Supplied material:
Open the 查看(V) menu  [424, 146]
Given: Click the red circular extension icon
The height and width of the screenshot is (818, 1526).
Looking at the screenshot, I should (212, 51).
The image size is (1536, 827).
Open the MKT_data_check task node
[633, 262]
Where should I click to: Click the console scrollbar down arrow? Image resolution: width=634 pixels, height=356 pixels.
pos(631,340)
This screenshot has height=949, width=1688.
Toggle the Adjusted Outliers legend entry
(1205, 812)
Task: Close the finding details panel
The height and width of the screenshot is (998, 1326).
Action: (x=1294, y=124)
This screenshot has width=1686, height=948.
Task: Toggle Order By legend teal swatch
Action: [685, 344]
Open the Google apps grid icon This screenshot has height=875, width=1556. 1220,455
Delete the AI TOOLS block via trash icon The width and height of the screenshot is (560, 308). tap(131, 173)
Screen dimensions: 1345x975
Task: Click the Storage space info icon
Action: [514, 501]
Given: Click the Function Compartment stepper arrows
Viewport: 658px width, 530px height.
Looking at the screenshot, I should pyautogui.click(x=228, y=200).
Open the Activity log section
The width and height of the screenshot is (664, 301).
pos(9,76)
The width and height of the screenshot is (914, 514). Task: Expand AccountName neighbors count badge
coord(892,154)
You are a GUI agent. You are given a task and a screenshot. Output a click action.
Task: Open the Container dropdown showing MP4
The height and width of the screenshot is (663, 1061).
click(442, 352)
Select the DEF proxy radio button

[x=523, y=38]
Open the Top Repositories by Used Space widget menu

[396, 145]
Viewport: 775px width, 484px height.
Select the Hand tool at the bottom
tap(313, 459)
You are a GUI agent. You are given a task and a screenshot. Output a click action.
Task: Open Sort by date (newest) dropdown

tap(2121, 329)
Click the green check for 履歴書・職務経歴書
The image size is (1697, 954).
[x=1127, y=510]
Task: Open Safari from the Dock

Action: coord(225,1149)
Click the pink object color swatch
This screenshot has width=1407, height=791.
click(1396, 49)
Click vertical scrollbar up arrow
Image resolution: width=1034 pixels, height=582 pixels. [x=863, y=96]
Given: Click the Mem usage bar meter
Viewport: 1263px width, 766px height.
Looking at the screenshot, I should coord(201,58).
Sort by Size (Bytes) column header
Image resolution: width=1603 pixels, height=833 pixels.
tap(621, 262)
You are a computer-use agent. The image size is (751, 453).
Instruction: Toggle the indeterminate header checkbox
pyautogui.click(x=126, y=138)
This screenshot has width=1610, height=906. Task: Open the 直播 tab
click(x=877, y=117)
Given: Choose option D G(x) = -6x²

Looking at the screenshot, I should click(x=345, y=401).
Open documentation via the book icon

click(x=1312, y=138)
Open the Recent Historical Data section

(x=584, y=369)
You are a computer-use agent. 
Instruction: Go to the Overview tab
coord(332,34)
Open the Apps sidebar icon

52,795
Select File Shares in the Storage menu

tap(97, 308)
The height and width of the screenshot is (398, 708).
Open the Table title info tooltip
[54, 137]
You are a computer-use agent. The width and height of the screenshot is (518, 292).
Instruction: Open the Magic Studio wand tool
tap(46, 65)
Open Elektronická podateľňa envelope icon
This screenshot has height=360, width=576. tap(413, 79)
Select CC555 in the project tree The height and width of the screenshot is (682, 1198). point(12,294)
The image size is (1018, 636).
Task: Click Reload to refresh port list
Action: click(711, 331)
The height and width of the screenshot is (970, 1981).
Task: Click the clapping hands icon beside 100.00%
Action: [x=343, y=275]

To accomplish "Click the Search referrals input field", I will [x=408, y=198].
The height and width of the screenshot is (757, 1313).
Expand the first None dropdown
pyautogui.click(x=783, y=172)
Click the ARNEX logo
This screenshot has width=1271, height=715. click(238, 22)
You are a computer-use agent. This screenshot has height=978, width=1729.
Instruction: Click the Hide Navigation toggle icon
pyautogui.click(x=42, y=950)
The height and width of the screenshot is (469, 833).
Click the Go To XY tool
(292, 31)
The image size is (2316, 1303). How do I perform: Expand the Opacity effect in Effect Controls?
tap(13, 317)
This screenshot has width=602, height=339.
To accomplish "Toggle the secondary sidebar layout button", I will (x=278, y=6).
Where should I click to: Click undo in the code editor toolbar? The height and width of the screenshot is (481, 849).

Assignment: Select from the material above each line in which the string "accomplish" appears, and list those lines.

Answer below:
To accomplish "Click the Search referrals input field", I will [x=408, y=198].
To accomplish "Toggle the secondary sidebar layout button", I will (x=278, y=6).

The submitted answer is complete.